Le Gouvernement a renoncé à faire de l'abandon, par les mouvements nationalistes, de la violence et du rétablissement de la sûreté et de la sécurité publiques des préalables à l'engagement d'une réforme institutionnelle.
Si le FLNC-Canal historique et trois autres mouvements clandestins ont annoncé une trêve « illimitée » à la suite de l'ouverture du « processus de Matignon » , en décembre 1999, la violence n'a pas cessé dans l'île, loin s'en faut . Il n'est pratiquement pas un jour sans qu'un attentat, un crime ou un délit soit perpétré. Parmi les faits les plus graves, 87 attentats avaient été commis en Corse au 31 août 2001, contre 82 à pareille époque en l'an 2000. 18 d'entre eux étaient considérés comme des actions terroristes. Votre commission spéciale s'étonne des méthodes de classement retenues par le ministère de l'intérieur . Sont ainsi comptabilisés comme revêtant un caractère terroriste, les seuls attentats ayant fait l'objet d'une revendication par un groupe terroriste ou d'une saisine de la section antiterroriste du parquet de Paris.

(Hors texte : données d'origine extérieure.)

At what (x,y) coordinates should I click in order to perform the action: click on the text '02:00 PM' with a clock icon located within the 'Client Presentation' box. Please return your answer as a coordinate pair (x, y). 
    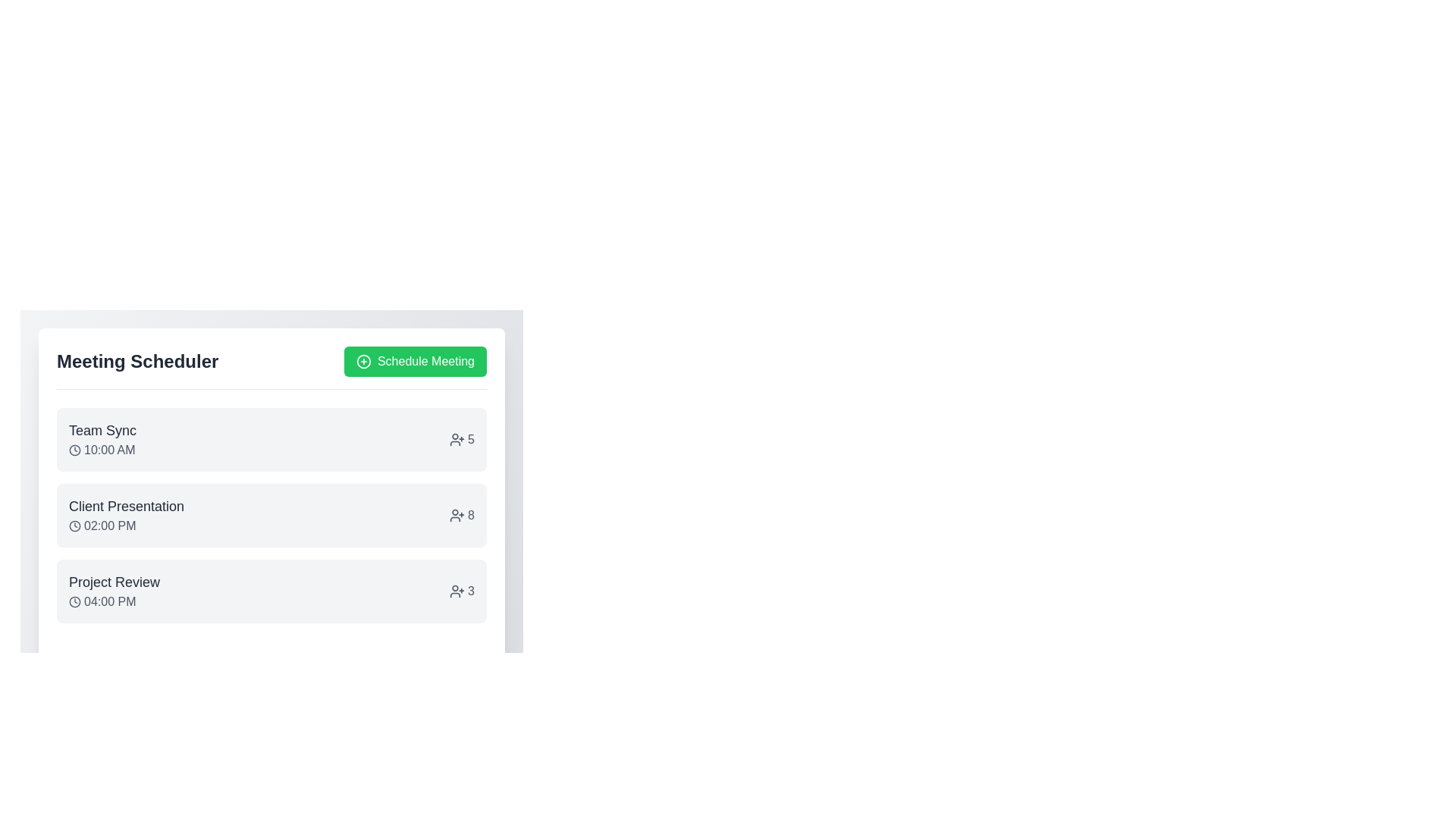
    Looking at the image, I should click on (127, 526).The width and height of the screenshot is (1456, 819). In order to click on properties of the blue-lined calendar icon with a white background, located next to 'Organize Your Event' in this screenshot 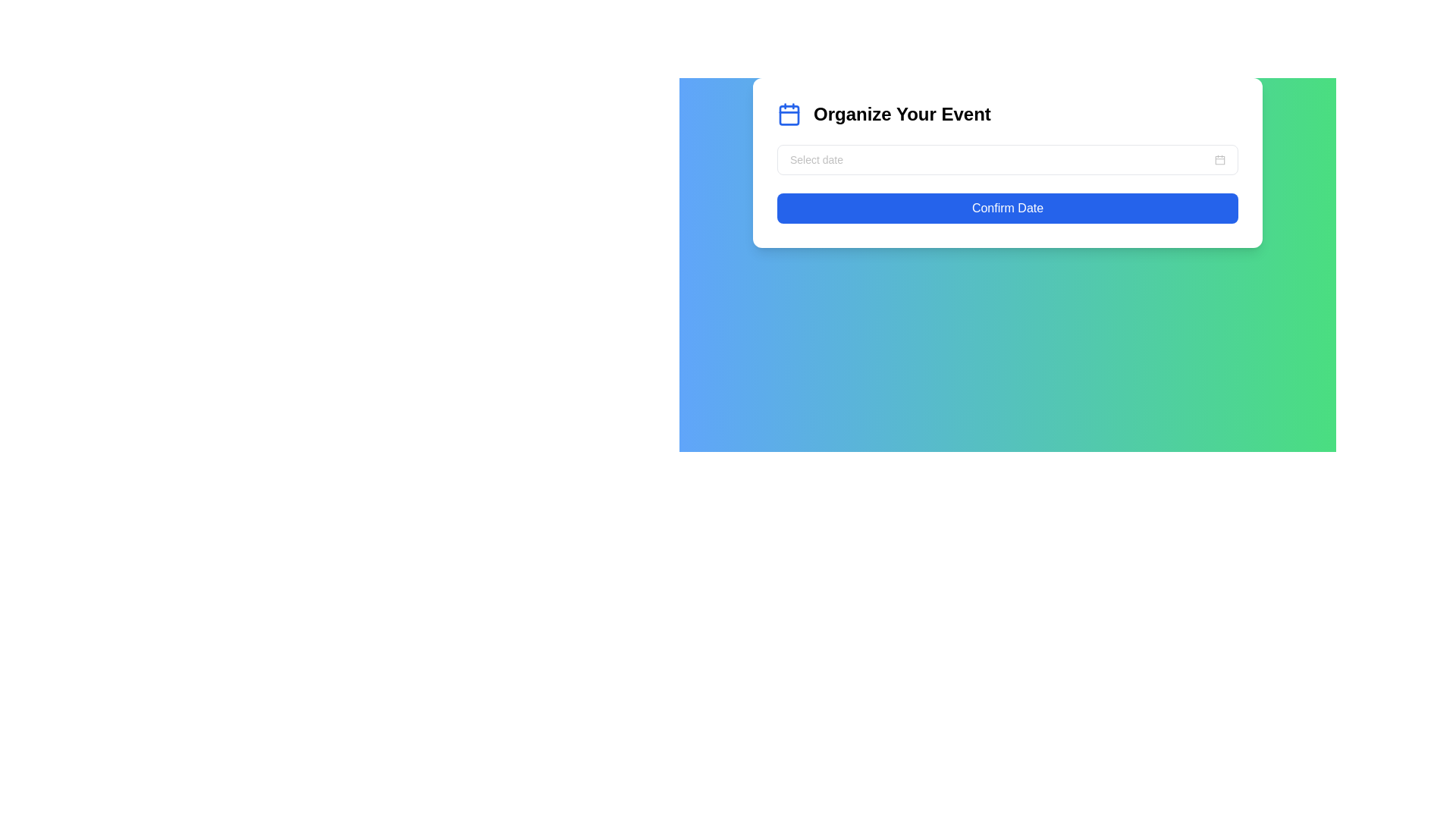, I will do `click(789, 113)`.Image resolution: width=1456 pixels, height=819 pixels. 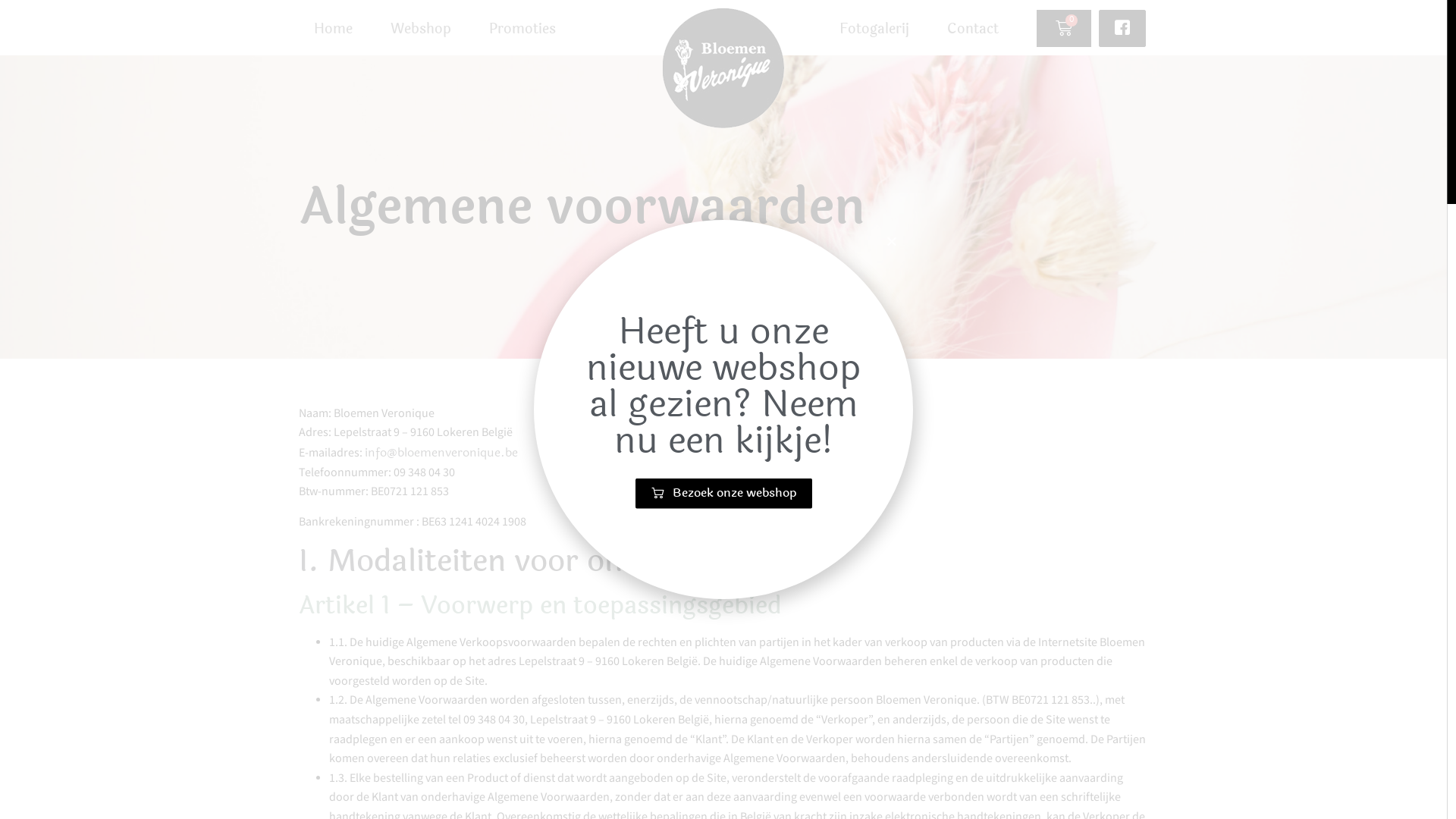 I want to click on 'Promoties', so click(x=522, y=28).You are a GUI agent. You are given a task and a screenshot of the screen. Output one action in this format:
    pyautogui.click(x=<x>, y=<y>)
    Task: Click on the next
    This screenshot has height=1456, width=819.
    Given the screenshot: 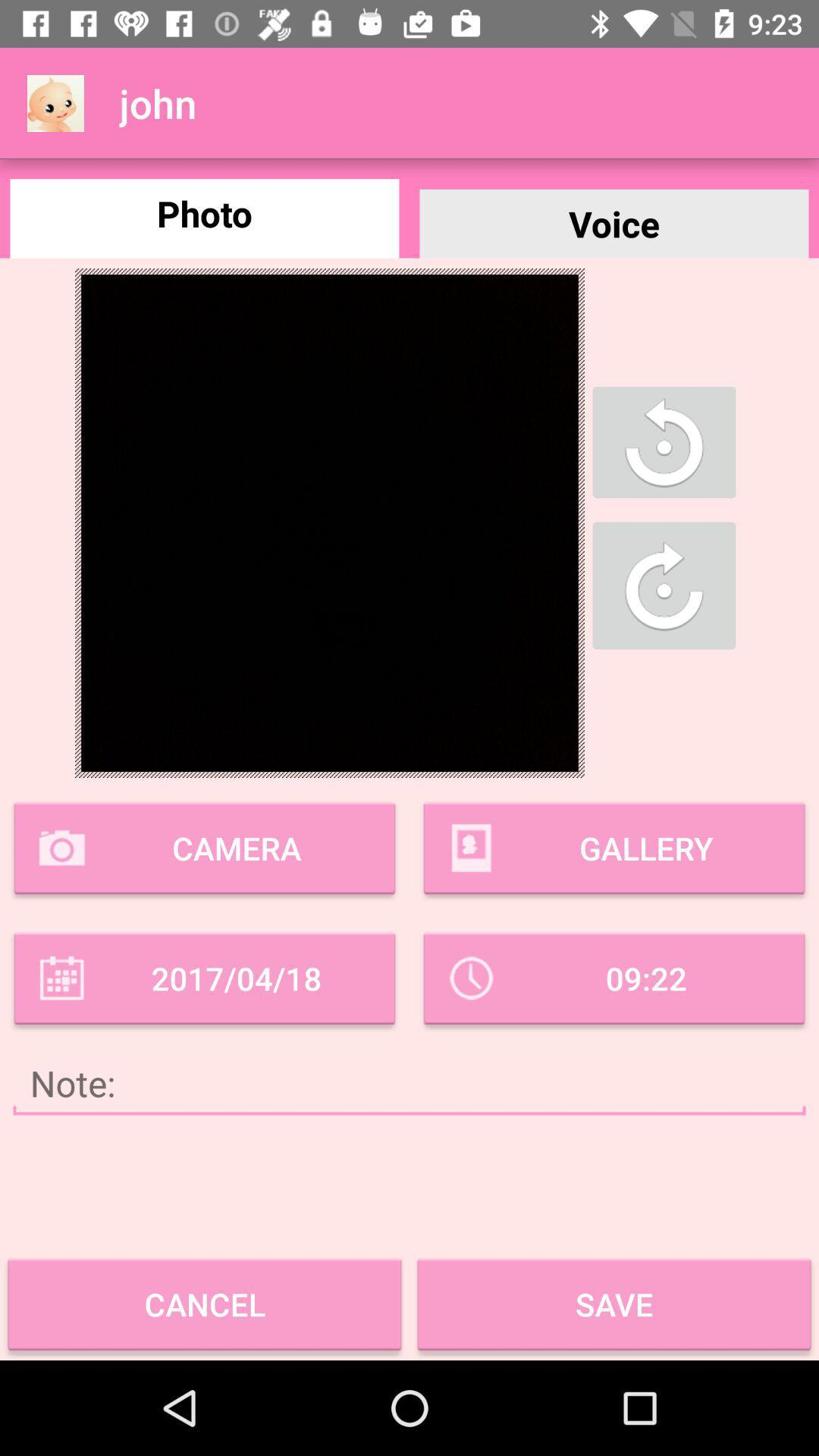 What is the action you would take?
    pyautogui.click(x=663, y=585)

A la même date, les services de sécurité avaient enregistré dix-sept homicides et dix tentatives. Neuf affaires avaient été résolues, leurs auteurs interpellés et mis à la disposition de la justice. 68 vols à main armée et tentatives avaient été commis, contre 88 en l'an 2000. La situation reste donc extrêmement préoccupante .
Comme le soulignait, dès 1990, le rapport de notre collègue Lucien Lanier 6 ( * ) au nom de la commission de contrôle du Sénat sur les services de sécurité relevant du ministère de l'intérieur, la résorption de la violence « exige, en premier lieu, que ses causes soient endiguées par un traitement économique de fond , elle impose aussi, dans l'immédiat, des mesures autrement plus rigoureuses. Elle implique une réaffirmation de l'autorité de l'Etat ».
* 1 Rapport n° 69 (Sénat, 1999-2000) de M. René Garrec au nom de la commission d'enquête sur la conduite de la politique de sécurité en Corse présidée par M. Jean-Patrick Courtois, page 27.
* 2 Rapport n°69 (Sénat, 1999-2000), page 33.
* 3 Dans la nuit du 11 au 12 janvier 1996, à la veille de la venue en Corse du ministre de l'intérieur, une centaine d'hommes fortement armés et encagoulés organisèrent un conférence de presse pour annoncer une trêve. Cette manifestation spectaculaire suscita un vif émoi dans l'opinion publique.
* 4 Le 5 octobre 1996.
* 5 L'amnistie de 1981 : dans le cadre de la loi d'amnistie postérieure à l'élection présidentielle sont intégrées (art. 2-4) « les infractions commises en relation avec des élections de toutes sortes, ou avec des incidents d'ordre politique ou social survenus en France, à condition que ces infractions n'aient pas entraîné la mort, ou des blessures ou infirmités.»
L'amnistie de 1982 : à l'occasion de l'examen de la première loi de décentralisation en Corse, l'Assemblée nationale prévoit l'amnistie de « toute action en relation avec des événements d'ordre politique et social », et rejette un amendement de l'opposition qui en exclut les crimes de sang. Le gouvernement de l'époque souhaite, en effet, que la mise en place de l'Assemblée régionale de Corse s'accompagne de mesures de clémence envers les activistes.
L'amnistie de 1989 : lors de l'élaboration de la loi d'amnistie postérieure à l'élection présidentielle de 1988, le gouvernement tire la leçon du peu de résultats de son initiative de 1982, et ne prévoit pas d'inclure les nationalistes corses dans son champ. A l'initiative d'élus de l'île, le texte leur est cependant étendu : le garde des sceaux Pierre Arpaillange s'en remet sur ce point à la sagesse de l'Assemblée.
* 6 Rapport n° 347 (Sénat, 1990-1991) de M. Lucien Lanier, au nom de la commission de contrôle chargée d'examiner la gestion administrative, financière et technique de l'ensemble des services relevant du ministère de l'intérieur qui contribuent à un titre quelconque, à assurer le maintien de l'ordre public et la sécurité des personnes et des biens, présidée par M. Louis Boyer, page 41.